Brief: Please output the line containing "Click Add to My List" and all lines that follow it in the data below, exactly, with no pictures.
/---
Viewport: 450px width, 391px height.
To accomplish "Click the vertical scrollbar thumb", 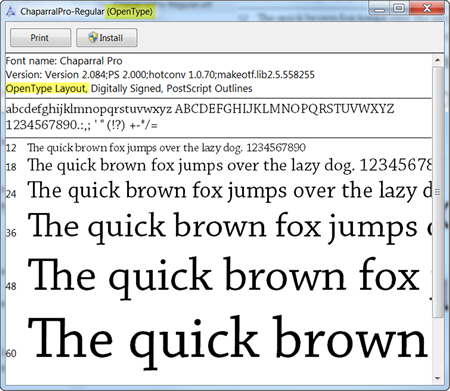I will coord(438,192).
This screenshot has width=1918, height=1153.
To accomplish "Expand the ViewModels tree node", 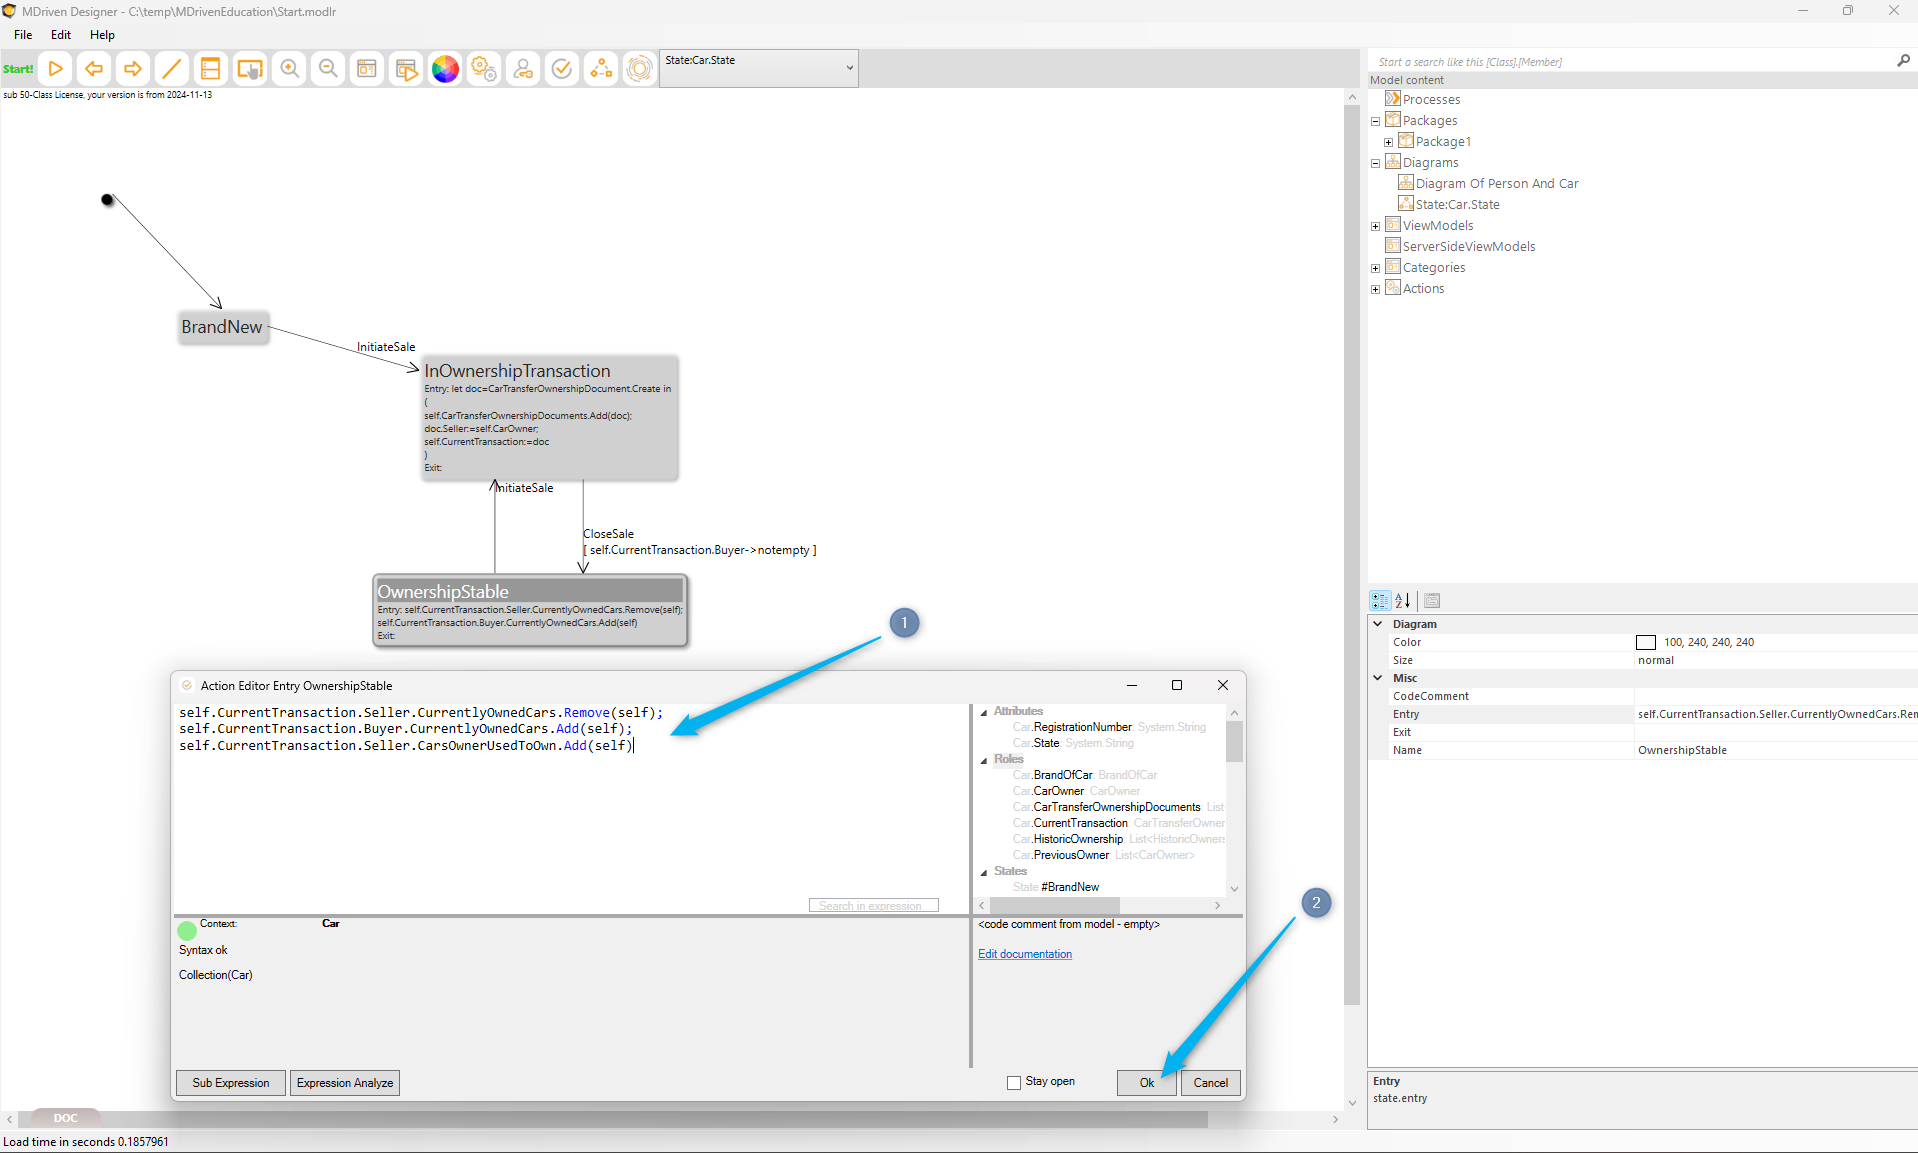I will 1375,226.
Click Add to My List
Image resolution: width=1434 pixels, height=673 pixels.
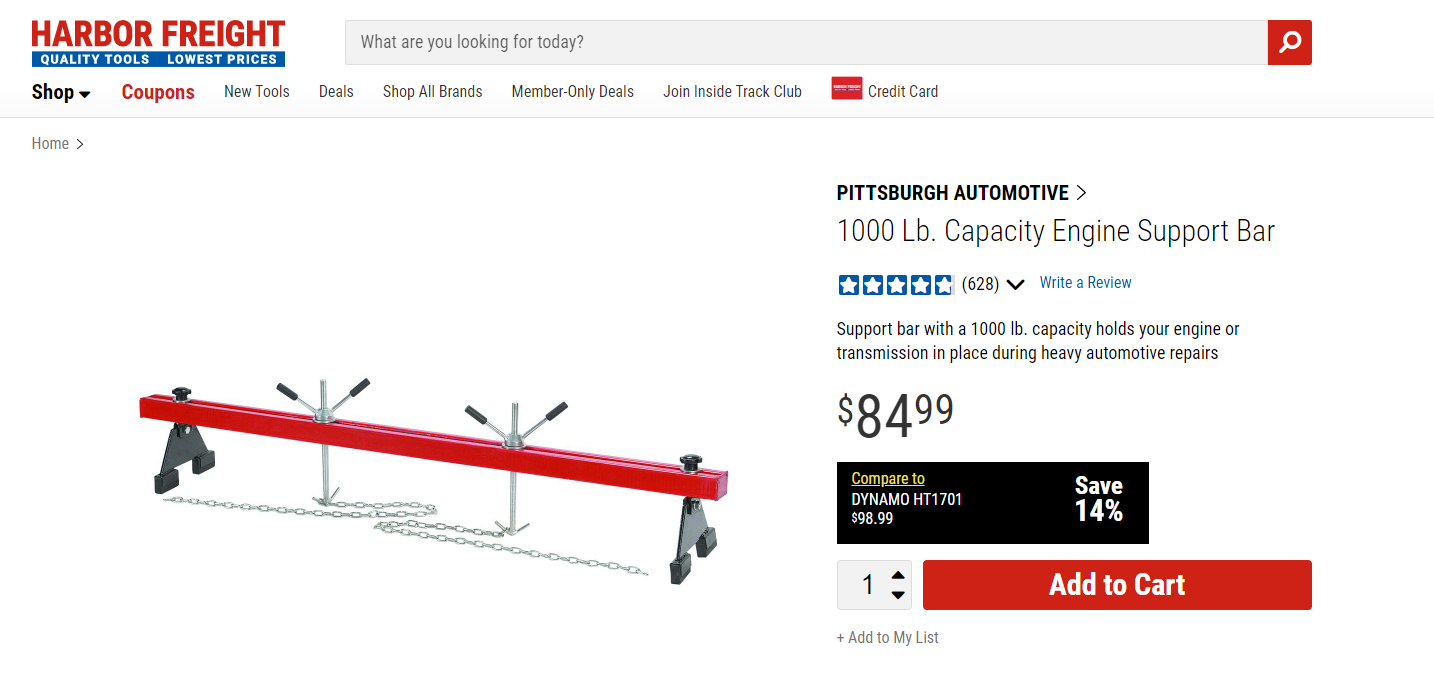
\---
Output of the task:
Click Add to My List
Image resolution: width=1434 pixels, height=673 pixels.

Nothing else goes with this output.